Put every line below into a Markdown table with a Row column that numbers each one and a Line column that holds its text. Skip blank lines and leave the pictures out.
****
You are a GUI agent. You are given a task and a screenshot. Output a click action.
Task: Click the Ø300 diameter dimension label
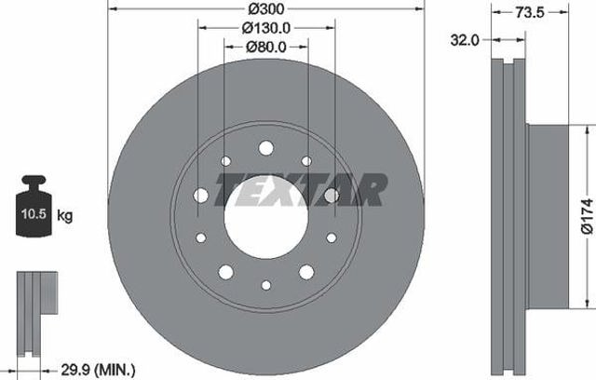(266, 9)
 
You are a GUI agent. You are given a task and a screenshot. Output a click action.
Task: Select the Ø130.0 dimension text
(266, 28)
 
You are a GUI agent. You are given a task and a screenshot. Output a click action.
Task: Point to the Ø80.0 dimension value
(266, 47)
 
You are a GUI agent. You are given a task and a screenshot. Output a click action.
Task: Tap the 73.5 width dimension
(530, 12)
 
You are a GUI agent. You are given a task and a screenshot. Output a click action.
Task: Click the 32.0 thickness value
(465, 40)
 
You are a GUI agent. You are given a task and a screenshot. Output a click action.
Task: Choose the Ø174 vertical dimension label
(588, 216)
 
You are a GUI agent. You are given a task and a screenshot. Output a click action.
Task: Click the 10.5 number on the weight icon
(34, 214)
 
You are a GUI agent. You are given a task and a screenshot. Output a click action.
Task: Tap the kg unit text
(64, 215)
****
_EXPECTED ANSWER_.
| Row | Line |
|---|---|
| 1 | You are a GUI agent. You are given a task and a screenshot. Output a click action. |
| 2 | Task: Click the Ø300 diameter dimension label |
| 3 | (266, 9) |
| 4 | You are a GUI agent. You are given a task and a screenshot. Output a click action. |
| 5 | Task: Select the Ø130.0 dimension text |
| 6 | (266, 28) |
| 7 | You are a GUI agent. You are given a task and a screenshot. Output a click action. |
| 8 | Task: Point to the Ø80.0 dimension value |
| 9 | (266, 47) |
| 10 | You are a GUI agent. You are given a task and a screenshot. Output a click action. |
| 11 | Task: Tap the 73.5 width dimension |
| 12 | (530, 12) |
| 13 | You are a GUI agent. You are given a task and a screenshot. Output a click action. |
| 14 | Task: Click the 32.0 thickness value |
| 15 | (465, 40) |
| 16 | You are a GUI agent. You are given a task and a screenshot. Output a click action. |
| 17 | Task: Choose the Ø174 vertical dimension label |
| 18 | (588, 216) |
| 19 | You are a GUI agent. You are given a task and a screenshot. Output a click action. |
| 20 | Task: Click the 10.5 number on the weight icon |
| 21 | (34, 214) |
| 22 | You are a GUI agent. You are given a task and a screenshot. Output a click action. |
| 23 | Task: Tap the kg unit text |
| 24 | (64, 215) |